Czytaj także: Rozbił się myśliwiec MiG-29. Pilot nie żyje
Nie można spekulować jaka była przyczyna wypadku. W tym zakresie można liczyć na fachową opinię na ten temat Komisji Badania Wypadków Lotniczych. Przypomnę jednak, że w ciągu kilku miesięcy jest to drugi wypadek takiego samolotu wojskowego. Pod koniec poprzedniego roku MIG – 29 rozbił się w okolicach Mińska Mazowieckiego. Wtedy pilot cudem przeżył.

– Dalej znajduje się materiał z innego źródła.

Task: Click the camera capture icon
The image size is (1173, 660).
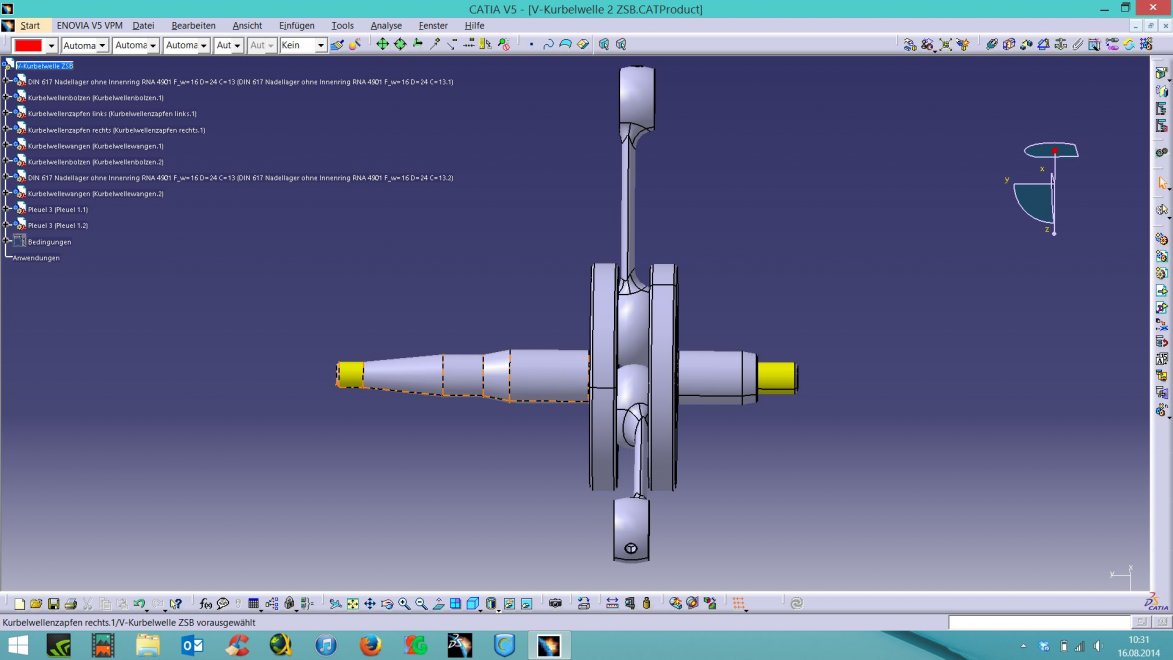Action: pos(555,604)
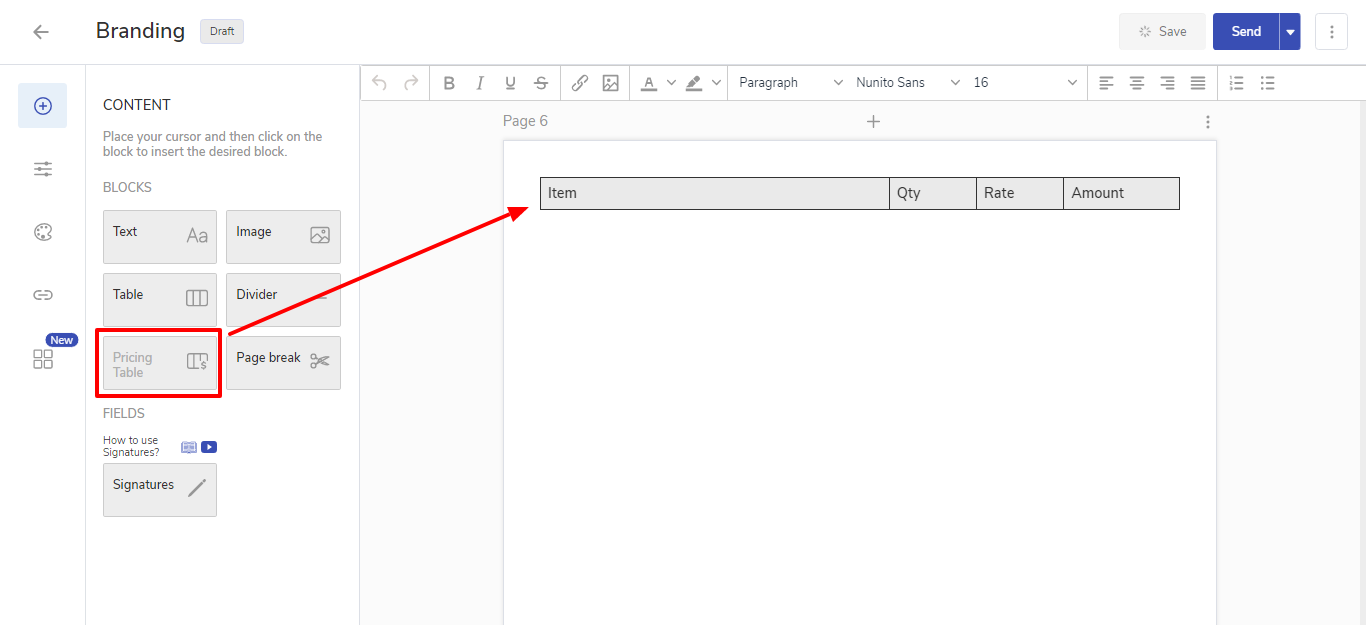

Komunikat MON jest lakoniczny. „06.07 o godz. 01.57 w okolicach m. Pasłęk (woj. warmińsko- mazurskie), podczas lotów nocnych, rozbił się samolot MiG-29 z 22 Bazy Lotnictwa Taktycznego. Pilot katapultował się w okolicach miejscowości Saków (18 km od Malborka). Wrak samolotu odnaleziono ok. pół km od zabudowań. Po 2.30 lekarz pogotowia potwierdził zgon pilota. (...) Rodzina zmarłego została powiadomiona o wypadku. Została objęta opieką psychologiczną. Tragicznie zmarły pilot posiadał ponad 800 godzin wylatanych w powietrzu, w tym ponad 500 godzin na MiG-29, na których pełnił dyżury bojowe. Wielokrotnie brał udział w krajowych i międzynarodowych ćwiczeniach".
Zastanawiające jest dlaczego nie zadziałał system, który miał chronić życie pilota. Mowa o fotelu, który powinien posłużyć do bezpiecznego opuszczenia przez niego statku powietrznego.